* **Passage présenté**:
__________________________________________________
Orientations budgétaires 2024 : Joachim Moyse appelle au sursaut et à la mobilisation générale pour exiger notre dû auprès du Gouvernement

Orientations budgétaires 2024 : Joachim Moyse appelle au sursaut et à la mobilisation générale pour exiger notre dû auprès du Gouvernement

Le Conseil départemental du 22 février débattait de ses orientations budgétaires, un mois avant la présentation du budget annuel de la collectivité départementale. Face aux fortes inquiétudes exprimées par le Président du Conseil en raison de l’insuffisance des ressources et de la pression sur les dépenses, Joachim Moyse, au nom des élus du groupe de la Gauche combative, communiste et républicaine, l’a invité à sortir de sa complaisance affichée envers le gouvernement « celui-ci étant clairement responsable de la dégradation des moyens d’agir du Département et des communes », pour aller réclamer auprès de l’Etat la dette qu’il a contracté auprès des seinomarins.

Puis Joachim Moyse s’est opposé à deux orientations affichées par la majorité des droites : le gel des effectifs malgré des besoins à couvrir en hausse, et une pression inacceptable annoncée sur la gestion et donc sur l’autonomie des organismes partenaires du Département.

Il a conclu en rappelant diverses propositions fortes portées par les élus de la Gauche combative afin que le Département renforce ses actions en développant des politiques novatrices, lisibles et utiles, tout en précisant : « je ne pense pas à la proposition rétrograde d’expérimenter l’uniforme dans les collèges en engageant des dépenses inutiles »

Il en a d’ailleurs profité pour souligner ce que les élus de son groupe ont réussi à faire avancer ces derniers temps avant d’ajouter : « Vous faites ainsi la démonstration qu’après une première marque de surdité à nos demandes, vous finissez par les reprendre à votre compte. C’est la preuve que nous avons raison d’être persévérants et constants dans nos interventions. »

L’intervention complète de Joachim Moyse :

« Monsieur le Président, Chers collègues,

Comme dans nos communes, ce débat d’orientations budgétaires départementales 2024, s’inscrit dans un contexte dégradé, mêlé d’inquiétudes et d’incertitudes pour assurer les missions essentielles à la vie des habitants et de nos territoires.

Clairement, les chiffres économiques de l’inflation et du chômage ne sont pas bons.

Les prévisions de croissance farfelues du Ministre de l’économie sont revues à la baisse tant par l’OCDE que par la Banque de France et l’INSEE. La fin de la forte inflation, qu’il avait annoncée pour 2024 est désormais décalée à 2025… Le renchérissement du coût du crédit entraine aussi des charges financières plus lourdes. Pourquoi l’État n’accompagne-t-il pas les collectivités et en particulier les départements pour y faire face ?

Clairement aussi, dans ce contexte inflationniste, le pouvoir d’achat des ménages est laminé et les besoins sociaux explosent.
__________________________________________________
* **Extrait de données**:
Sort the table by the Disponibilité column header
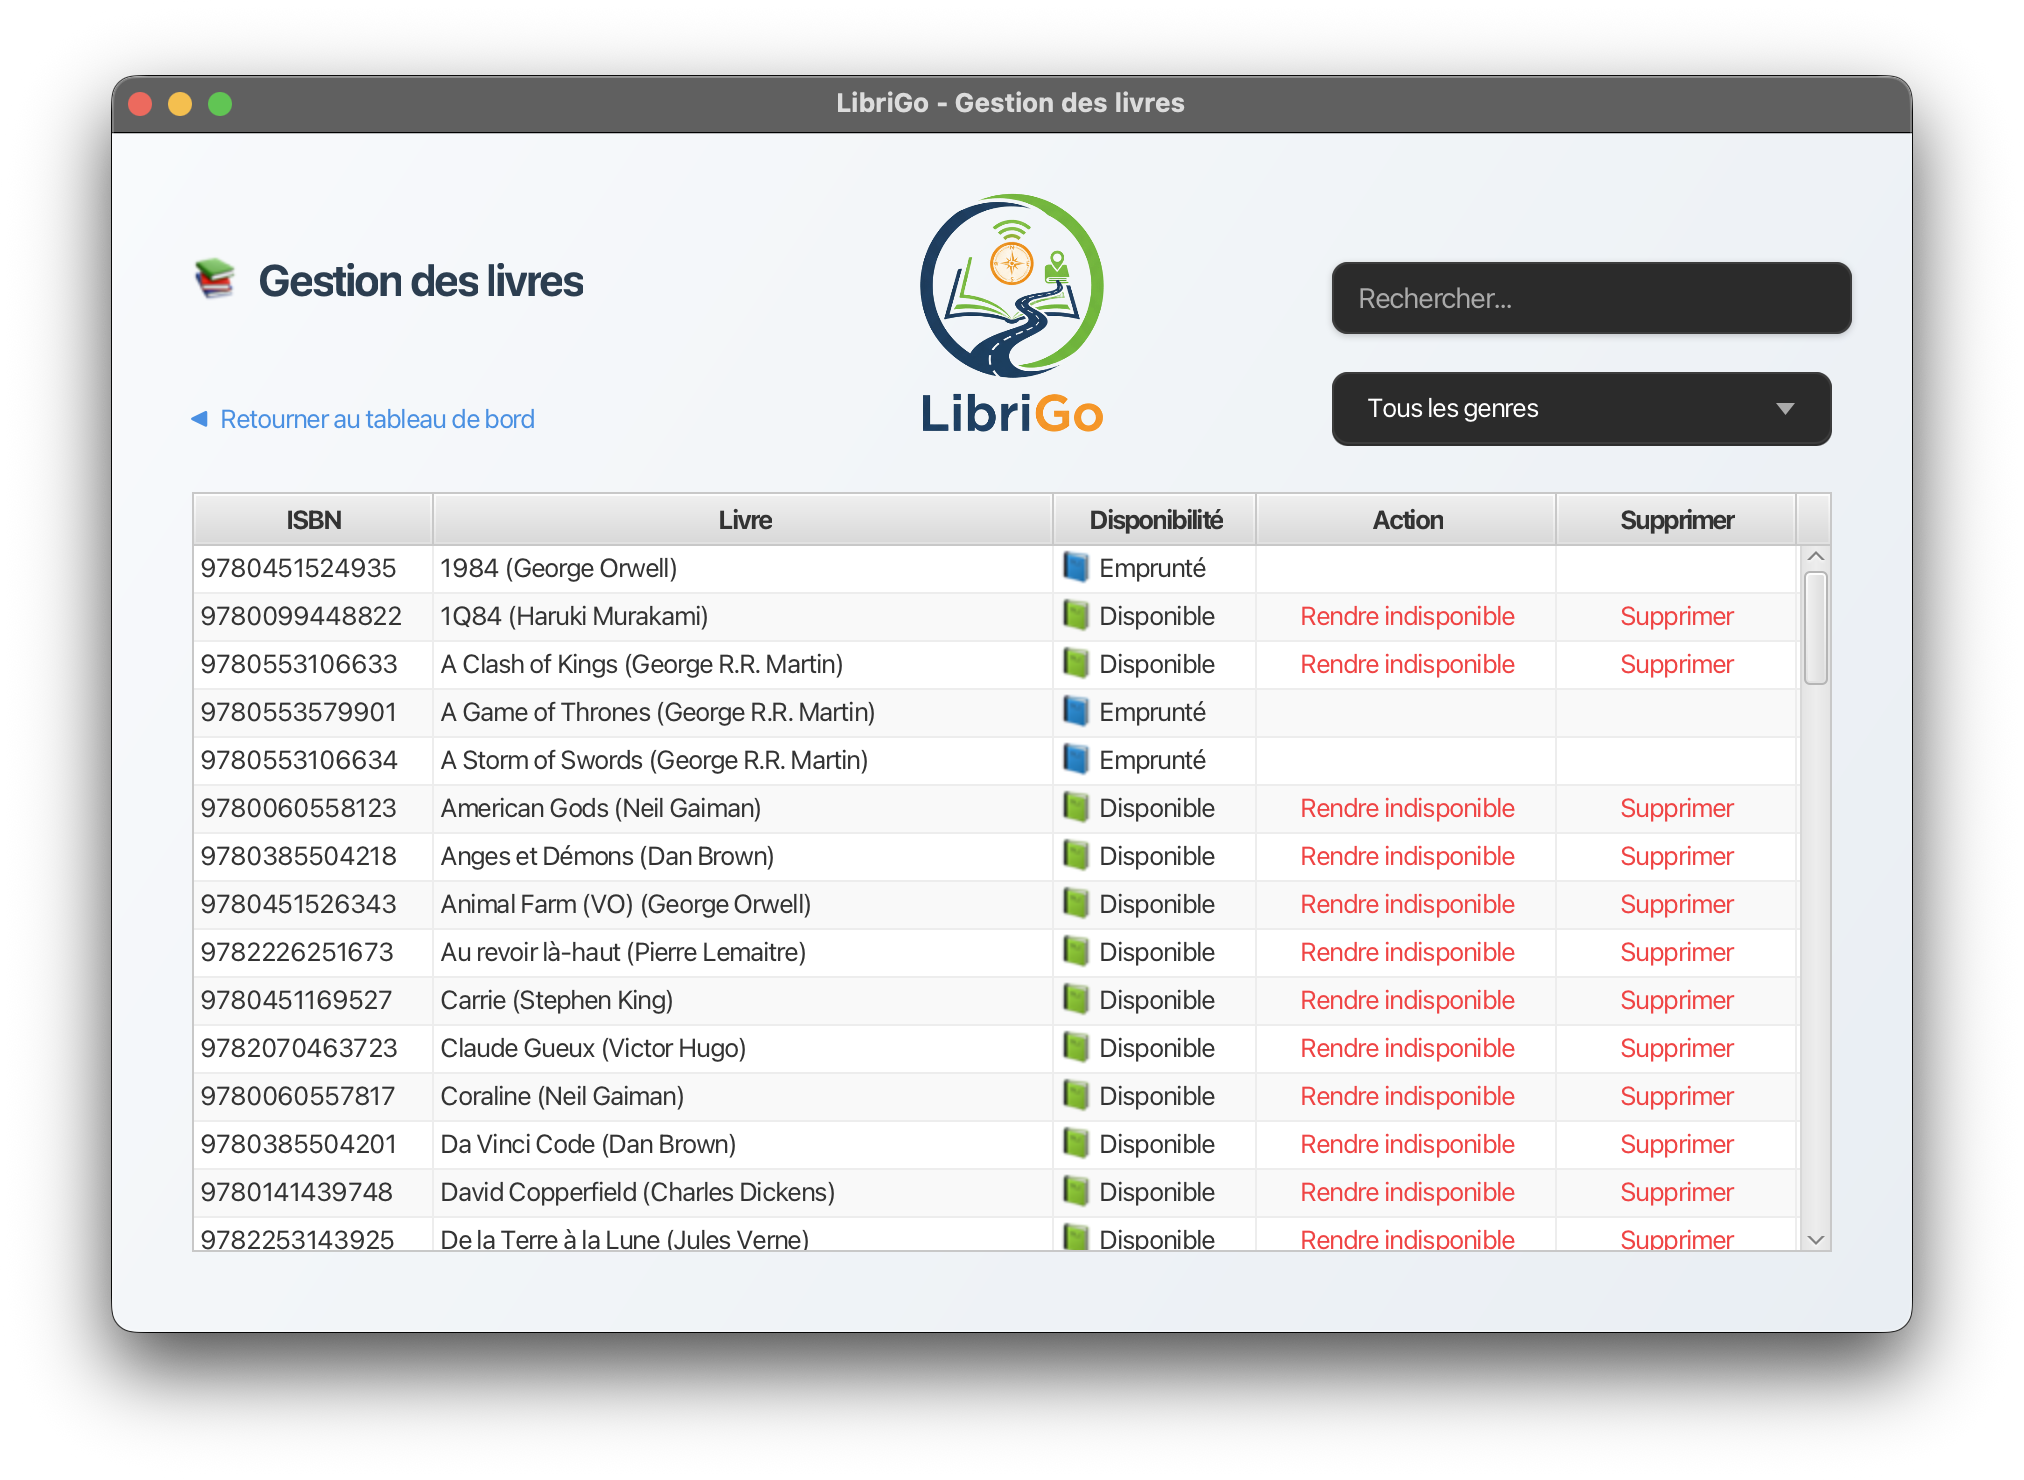The height and width of the screenshot is (1480, 2024). (1155, 520)
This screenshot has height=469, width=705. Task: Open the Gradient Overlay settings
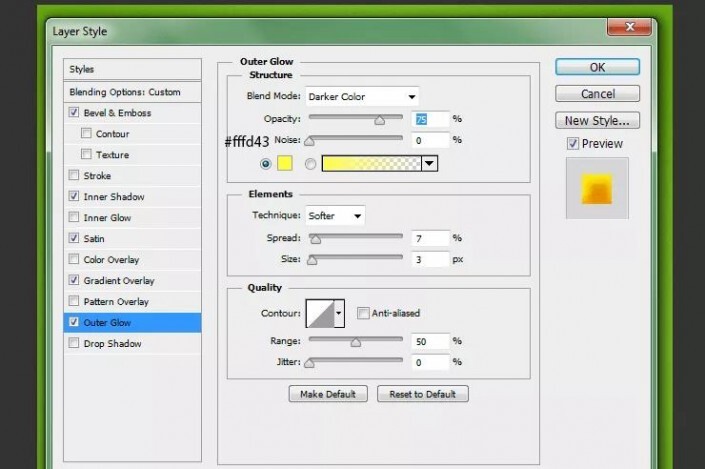[118, 280]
__________________________________________________
* **Énoncé écrit**: Pour chacune des affirmations suivantes, répondez par oui ou par non selon le texte sur les orientations budgétaires 2024, en citant fidèlement les mots qui tranchent : 1. Le débat du Conseil départemental s’est tenu un mois avant la présentation du budget annuel. 2. Joachim Moyse approuve le gel des effectifs proposé par la majorité. 3. D’après son intervention, la fin de la forte inflation est désormais attendue pour 2025.

* **Le résultat**:
1. Oui : « un mois avant la présentation du budget annuel de la collectivité départementale »
2. Non : « Joachim Moyse s’est opposé à deux orientations affichées par la majorité des droites : le gel des effectifs »
3. Oui : « La fin de la forte inflation, qu’il avait annoncée pour 2024 est désormais décalée à 2025 »